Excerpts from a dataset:

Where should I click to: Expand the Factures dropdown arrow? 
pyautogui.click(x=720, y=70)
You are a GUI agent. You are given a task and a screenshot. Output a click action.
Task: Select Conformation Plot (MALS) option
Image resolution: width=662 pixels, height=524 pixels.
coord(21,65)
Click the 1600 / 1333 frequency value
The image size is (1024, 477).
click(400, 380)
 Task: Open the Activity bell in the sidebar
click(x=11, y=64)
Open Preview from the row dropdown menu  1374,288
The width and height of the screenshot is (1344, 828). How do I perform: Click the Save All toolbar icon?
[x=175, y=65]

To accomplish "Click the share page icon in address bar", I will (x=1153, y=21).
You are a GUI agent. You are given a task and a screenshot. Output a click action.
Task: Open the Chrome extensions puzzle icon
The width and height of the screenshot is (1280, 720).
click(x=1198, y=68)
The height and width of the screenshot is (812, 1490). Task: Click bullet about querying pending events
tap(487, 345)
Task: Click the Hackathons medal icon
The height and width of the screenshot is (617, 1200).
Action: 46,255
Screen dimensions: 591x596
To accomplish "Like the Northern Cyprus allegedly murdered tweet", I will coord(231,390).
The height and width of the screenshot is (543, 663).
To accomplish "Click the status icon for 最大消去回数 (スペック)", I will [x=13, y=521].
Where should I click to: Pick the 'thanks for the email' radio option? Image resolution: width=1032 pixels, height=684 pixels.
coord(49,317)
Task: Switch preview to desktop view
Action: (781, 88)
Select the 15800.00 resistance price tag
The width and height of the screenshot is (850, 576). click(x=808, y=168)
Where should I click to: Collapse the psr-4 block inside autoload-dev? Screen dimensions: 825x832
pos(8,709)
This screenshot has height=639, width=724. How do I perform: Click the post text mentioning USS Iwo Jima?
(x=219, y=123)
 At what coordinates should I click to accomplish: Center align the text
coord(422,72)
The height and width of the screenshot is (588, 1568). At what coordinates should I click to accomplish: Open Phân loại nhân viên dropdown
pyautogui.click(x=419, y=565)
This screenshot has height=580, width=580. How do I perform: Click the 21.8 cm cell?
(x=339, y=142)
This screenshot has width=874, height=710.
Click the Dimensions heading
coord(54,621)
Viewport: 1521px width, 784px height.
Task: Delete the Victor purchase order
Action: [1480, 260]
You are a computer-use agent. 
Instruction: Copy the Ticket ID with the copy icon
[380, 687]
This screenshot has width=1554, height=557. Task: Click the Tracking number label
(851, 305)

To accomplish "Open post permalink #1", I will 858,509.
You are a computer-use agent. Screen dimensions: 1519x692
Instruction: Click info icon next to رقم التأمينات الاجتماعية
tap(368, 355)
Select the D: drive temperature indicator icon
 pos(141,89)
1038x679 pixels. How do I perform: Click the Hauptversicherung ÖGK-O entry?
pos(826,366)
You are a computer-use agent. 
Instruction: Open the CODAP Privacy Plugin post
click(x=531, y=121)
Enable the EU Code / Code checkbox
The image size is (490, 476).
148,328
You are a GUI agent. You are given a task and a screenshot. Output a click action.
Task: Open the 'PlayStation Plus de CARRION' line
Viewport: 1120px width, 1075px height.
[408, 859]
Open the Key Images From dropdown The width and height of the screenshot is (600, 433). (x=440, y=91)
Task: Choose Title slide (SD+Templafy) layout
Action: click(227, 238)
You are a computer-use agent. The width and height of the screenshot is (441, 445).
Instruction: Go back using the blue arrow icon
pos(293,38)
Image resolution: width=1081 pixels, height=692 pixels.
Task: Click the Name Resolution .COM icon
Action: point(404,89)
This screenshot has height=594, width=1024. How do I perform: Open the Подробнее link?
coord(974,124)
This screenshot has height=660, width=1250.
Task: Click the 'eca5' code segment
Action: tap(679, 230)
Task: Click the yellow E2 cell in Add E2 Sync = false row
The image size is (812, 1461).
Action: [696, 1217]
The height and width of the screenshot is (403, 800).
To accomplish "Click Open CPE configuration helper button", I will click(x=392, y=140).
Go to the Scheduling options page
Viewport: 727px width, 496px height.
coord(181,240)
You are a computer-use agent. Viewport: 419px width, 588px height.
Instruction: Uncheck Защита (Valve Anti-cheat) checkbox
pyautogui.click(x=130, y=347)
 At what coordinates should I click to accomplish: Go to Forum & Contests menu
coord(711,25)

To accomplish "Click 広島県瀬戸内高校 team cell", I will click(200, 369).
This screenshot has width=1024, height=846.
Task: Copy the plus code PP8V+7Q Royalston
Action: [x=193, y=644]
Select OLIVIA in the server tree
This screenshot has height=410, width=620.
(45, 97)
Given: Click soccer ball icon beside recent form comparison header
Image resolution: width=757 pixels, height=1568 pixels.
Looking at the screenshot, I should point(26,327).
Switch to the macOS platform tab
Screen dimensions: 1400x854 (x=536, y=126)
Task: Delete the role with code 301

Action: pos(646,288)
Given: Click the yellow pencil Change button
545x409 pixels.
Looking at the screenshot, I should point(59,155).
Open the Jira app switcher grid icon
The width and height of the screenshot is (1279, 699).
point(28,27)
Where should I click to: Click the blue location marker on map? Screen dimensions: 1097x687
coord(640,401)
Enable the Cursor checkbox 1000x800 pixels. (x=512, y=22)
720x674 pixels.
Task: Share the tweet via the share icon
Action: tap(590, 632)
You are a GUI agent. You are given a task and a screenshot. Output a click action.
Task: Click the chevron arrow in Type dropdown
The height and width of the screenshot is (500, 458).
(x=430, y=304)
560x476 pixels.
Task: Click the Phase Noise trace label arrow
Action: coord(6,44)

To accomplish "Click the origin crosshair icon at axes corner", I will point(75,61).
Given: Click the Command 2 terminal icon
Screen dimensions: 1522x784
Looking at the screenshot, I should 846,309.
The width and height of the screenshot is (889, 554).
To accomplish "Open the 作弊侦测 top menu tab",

▸ **EXERCISE INSTRUCTIONS**
Copy down the entries exactly, leaving out no line.

▸ **FINISHED EXERCISE**
Where should I click to: Expand the Factures dropdown arrow? 
pyautogui.click(x=720, y=70)
You are a GUI agent. You are given a task and a screenshot. Output a click action.
Task: Select Conformation Plot (MALS) option
Image resolution: width=662 pixels, height=524 pixels.
coord(21,65)
Click the 1600 / 1333 frequency value
The image size is (1024, 477).
click(400, 380)
 Task: Open the Activity bell in the sidebar
click(x=11, y=64)
Open Preview from the row dropdown menu  1374,288
The width and height of the screenshot is (1344, 828). How do I perform: Click the Save All toolbar icon?
[x=175, y=65]

To accomplish "Click the share page icon in address bar", I will (x=1153, y=21).
You are a GUI agent. You are given a task and a screenshot. Output a click action.
Task: Open the Chrome extensions puzzle icon
The width and height of the screenshot is (1280, 720).
click(x=1198, y=68)
The height and width of the screenshot is (812, 1490). Task: Click bullet about querying pending events
tap(487, 345)
Task: Click the Hackathons medal icon
The height and width of the screenshot is (617, 1200).
Action: 46,255
Screen dimensions: 591x596
To accomplish "Like the Northern Cyprus allegedly murdered tweet", I will coord(231,390).
The height and width of the screenshot is (543, 663).
To accomplish "Click the status icon for 最大消去回数 (スペック)", I will [x=13, y=521].
Where should I click to: Pick the 'thanks for the email' radio option? Image resolution: width=1032 pixels, height=684 pixels.
coord(49,317)
Task: Switch preview to desktop view
Action: (781, 88)
Select the 15800.00 resistance price tag
The width and height of the screenshot is (850, 576). click(x=808, y=168)
Where should I click to: Collapse the psr-4 block inside autoload-dev? Screen dimensions: 825x832
pos(8,709)
This screenshot has height=639, width=724. How do I perform: Click the post text mentioning USS Iwo Jima?
(x=219, y=123)
 At what coordinates should I click to accomplish: Center align the text
coord(422,72)
The height and width of the screenshot is (588, 1568). At what coordinates should I click to accomplish: Open Phân loại nhân viên dropdown
pyautogui.click(x=419, y=565)
This screenshot has height=580, width=580. How do I perform: Click the 21.8 cm cell?
(x=339, y=142)
This screenshot has width=874, height=710.
Click the Dimensions heading
coord(54,621)
Viewport: 1521px width, 784px height.
Task: Delete the Victor purchase order
Action: [1480, 260]
You are a computer-use agent. 
Instruction: Copy the Ticket ID with the copy icon
[380, 687]
This screenshot has width=1554, height=557. Task: Click the Tracking number label
(851, 305)

To accomplish "Open post permalink #1", I will 858,509.
You are a computer-use agent. Screen dimensions: 1519x692
Instruction: Click info icon next to رقم التأمينات الاجتماعية
tap(368, 355)
Select the D: drive temperature indicator icon
 pos(141,89)
1038x679 pixels. How do I perform: Click the Hauptversicherung ÖGK-O entry?
pos(826,366)
You are a computer-use agent. 
Instruction: Open the CODAP Privacy Plugin post
click(x=531, y=121)
Enable the EU Code / Code checkbox
The image size is (490, 476).
148,328
You are a GUI agent. You are given a task and a screenshot. Output a click action.
Task: Open the 'PlayStation Plus de CARRION' line
Viewport: 1120px width, 1075px height.
[408, 859]
Open the Key Images From dropdown The width and height of the screenshot is (600, 433). (x=440, y=91)
Task: Choose Title slide (SD+Templafy) layout
Action: click(227, 238)
You are a computer-use agent. The width and height of the screenshot is (441, 445).
Instruction: Go back using the blue arrow icon
pos(293,38)
Image resolution: width=1081 pixels, height=692 pixels.
Task: Click the Name Resolution .COM icon
Action: point(404,89)
This screenshot has height=594, width=1024. How do I perform: Open the Подробнее link?
coord(974,124)
This screenshot has height=660, width=1250.
Task: Click the 'eca5' code segment
Action: tap(679, 230)
Task: Click the yellow E2 cell in Add E2 Sync = false row
The image size is (812, 1461).
Action: [696, 1217]
The height and width of the screenshot is (403, 800).
To accomplish "Click Open CPE configuration helper button", I will click(x=392, y=140).
Go to the Scheduling options page
Viewport: 727px width, 496px height.
coord(181,240)
You are a computer-use agent. Viewport: 419px width, 588px height.
Instruction: Uncheck Защита (Valve Anti-cheat) checkbox
pyautogui.click(x=130, y=347)
 At what coordinates should I click to accomplish: Go to Forum & Contests menu
coord(711,25)

To accomplish "Click 広島県瀬戸内高校 team cell", I will click(200, 369).
This screenshot has width=1024, height=846.
Task: Copy the plus code PP8V+7Q Royalston
Action: [x=193, y=644]
Select OLIVIA in the server tree
This screenshot has height=410, width=620.
(45, 97)
Given: Click soccer ball icon beside recent form comparison header
Image resolution: width=757 pixels, height=1568 pixels.
Looking at the screenshot, I should point(26,327).
Switch to the macOS platform tab
Screen dimensions: 1400x854 (x=536, y=126)
Task: Delete the role with code 301

Action: pos(646,288)
Given: Click the yellow pencil Change button
545x409 pixels.
Looking at the screenshot, I should point(59,155).
Open the Jira app switcher grid icon
The width and height of the screenshot is (1279, 699).
point(28,27)
Where should I click to: Click the blue location marker on map? Screen dimensions: 1097x687
coord(640,401)
Enable the Cursor checkbox 1000x800 pixels. (x=512, y=22)
720x674 pixels.
Task: Share the tweet via the share icon
Action: tap(590, 632)
You are a GUI agent. You are given a task and a screenshot. Output a click action.
Task: Click the chevron arrow in Type dropdown
The height and width of the screenshot is (500, 458).
(x=430, y=304)
560x476 pixels.
Task: Click the Phase Noise trace label arrow
Action: coord(6,44)

To accomplish "Click the origin crosshair icon at axes corner", I will point(75,61).
Given: Click the Command 2 terminal icon
Screen dimensions: 1522x784
Looking at the screenshot, I should 846,309.
The width and height of the screenshot is (889, 554).
To accomplish "Open the 作弊侦测 top menu tab",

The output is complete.